#### [REQUEST]
Repeat the data word for word, from the line containing "coordinates (661, 152)." through the line containing "center [421, 300].", with both of those lines included.

• • • •

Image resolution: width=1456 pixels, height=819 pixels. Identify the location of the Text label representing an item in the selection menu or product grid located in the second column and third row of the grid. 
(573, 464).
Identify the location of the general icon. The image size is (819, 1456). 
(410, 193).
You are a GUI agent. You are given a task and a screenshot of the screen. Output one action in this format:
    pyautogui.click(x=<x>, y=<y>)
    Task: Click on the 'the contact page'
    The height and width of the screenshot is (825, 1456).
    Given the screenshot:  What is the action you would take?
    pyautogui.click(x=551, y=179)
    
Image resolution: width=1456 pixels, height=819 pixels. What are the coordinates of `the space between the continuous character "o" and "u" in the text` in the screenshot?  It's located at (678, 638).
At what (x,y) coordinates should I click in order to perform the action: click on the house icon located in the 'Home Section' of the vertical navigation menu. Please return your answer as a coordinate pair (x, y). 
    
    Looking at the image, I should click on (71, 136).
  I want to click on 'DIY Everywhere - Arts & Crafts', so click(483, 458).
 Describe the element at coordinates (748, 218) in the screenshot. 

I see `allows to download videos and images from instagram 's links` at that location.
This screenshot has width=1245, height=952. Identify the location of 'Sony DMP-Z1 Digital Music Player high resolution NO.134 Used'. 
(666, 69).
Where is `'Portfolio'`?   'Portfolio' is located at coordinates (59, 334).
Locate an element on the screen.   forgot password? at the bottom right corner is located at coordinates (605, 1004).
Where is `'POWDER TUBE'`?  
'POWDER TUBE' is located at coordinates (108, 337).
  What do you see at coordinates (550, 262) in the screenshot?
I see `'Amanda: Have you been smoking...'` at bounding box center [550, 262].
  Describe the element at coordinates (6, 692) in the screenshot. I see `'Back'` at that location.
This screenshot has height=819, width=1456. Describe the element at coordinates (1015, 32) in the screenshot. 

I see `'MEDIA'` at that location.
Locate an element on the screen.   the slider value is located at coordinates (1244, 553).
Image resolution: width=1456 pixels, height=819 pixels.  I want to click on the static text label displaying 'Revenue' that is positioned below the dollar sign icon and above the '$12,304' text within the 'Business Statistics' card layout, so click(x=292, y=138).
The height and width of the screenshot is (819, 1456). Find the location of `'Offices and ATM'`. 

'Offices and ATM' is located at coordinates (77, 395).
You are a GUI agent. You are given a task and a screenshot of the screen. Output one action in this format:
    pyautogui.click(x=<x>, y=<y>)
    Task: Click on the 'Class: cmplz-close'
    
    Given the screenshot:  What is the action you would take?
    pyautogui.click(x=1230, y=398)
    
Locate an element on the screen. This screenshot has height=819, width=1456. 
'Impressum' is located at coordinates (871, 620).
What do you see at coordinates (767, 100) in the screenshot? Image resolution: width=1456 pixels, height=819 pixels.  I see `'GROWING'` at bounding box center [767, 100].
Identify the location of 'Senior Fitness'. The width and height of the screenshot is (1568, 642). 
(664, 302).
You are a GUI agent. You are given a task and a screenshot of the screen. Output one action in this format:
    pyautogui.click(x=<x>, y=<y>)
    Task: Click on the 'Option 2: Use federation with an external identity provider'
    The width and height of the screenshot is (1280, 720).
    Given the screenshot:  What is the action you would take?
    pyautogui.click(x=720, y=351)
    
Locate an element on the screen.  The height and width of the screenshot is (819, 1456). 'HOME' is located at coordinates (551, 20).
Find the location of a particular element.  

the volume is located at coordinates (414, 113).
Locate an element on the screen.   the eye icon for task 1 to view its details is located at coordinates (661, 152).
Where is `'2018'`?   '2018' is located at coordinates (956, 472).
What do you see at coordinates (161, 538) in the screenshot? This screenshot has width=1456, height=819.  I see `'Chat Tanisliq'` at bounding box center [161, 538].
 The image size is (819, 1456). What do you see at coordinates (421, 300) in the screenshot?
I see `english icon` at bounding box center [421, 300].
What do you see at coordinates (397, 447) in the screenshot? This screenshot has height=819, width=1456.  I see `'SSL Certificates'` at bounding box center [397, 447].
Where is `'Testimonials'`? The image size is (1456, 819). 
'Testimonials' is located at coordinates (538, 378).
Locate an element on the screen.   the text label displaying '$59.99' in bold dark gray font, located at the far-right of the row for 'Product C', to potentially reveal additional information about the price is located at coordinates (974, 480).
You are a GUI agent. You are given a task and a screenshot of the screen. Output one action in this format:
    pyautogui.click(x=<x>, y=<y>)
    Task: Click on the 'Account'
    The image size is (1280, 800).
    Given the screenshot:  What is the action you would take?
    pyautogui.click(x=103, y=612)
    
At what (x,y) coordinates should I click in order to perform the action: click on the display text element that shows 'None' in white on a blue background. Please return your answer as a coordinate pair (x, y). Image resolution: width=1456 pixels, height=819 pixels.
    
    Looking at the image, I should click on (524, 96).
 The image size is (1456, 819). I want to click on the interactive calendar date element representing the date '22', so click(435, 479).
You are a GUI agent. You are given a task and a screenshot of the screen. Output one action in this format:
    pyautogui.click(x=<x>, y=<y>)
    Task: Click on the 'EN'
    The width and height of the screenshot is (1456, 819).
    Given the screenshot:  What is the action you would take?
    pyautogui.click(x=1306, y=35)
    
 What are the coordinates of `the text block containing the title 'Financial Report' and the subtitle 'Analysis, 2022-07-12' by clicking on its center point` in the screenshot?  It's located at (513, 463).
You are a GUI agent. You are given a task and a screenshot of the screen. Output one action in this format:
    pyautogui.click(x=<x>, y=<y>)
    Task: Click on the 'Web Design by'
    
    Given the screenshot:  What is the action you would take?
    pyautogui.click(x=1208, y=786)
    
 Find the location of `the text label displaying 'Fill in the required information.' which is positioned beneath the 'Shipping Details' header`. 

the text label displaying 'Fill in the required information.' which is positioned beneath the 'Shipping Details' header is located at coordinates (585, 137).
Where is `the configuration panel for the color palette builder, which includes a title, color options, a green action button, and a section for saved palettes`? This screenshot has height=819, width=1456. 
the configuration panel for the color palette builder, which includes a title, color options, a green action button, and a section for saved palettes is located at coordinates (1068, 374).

• • • •

#### [IN RESPONSE]
Locate an element on the screen.   the eye icon for task 1 to view its details is located at coordinates (661, 152).
Where is `'2018'`?   '2018' is located at coordinates (956, 472).
What do you see at coordinates (161, 538) in the screenshot? This screenshot has width=1456, height=819.  I see `'Chat Tanisliq'` at bounding box center [161, 538].
 The image size is (819, 1456). What do you see at coordinates (421, 300) in the screenshot?
I see `english icon` at bounding box center [421, 300].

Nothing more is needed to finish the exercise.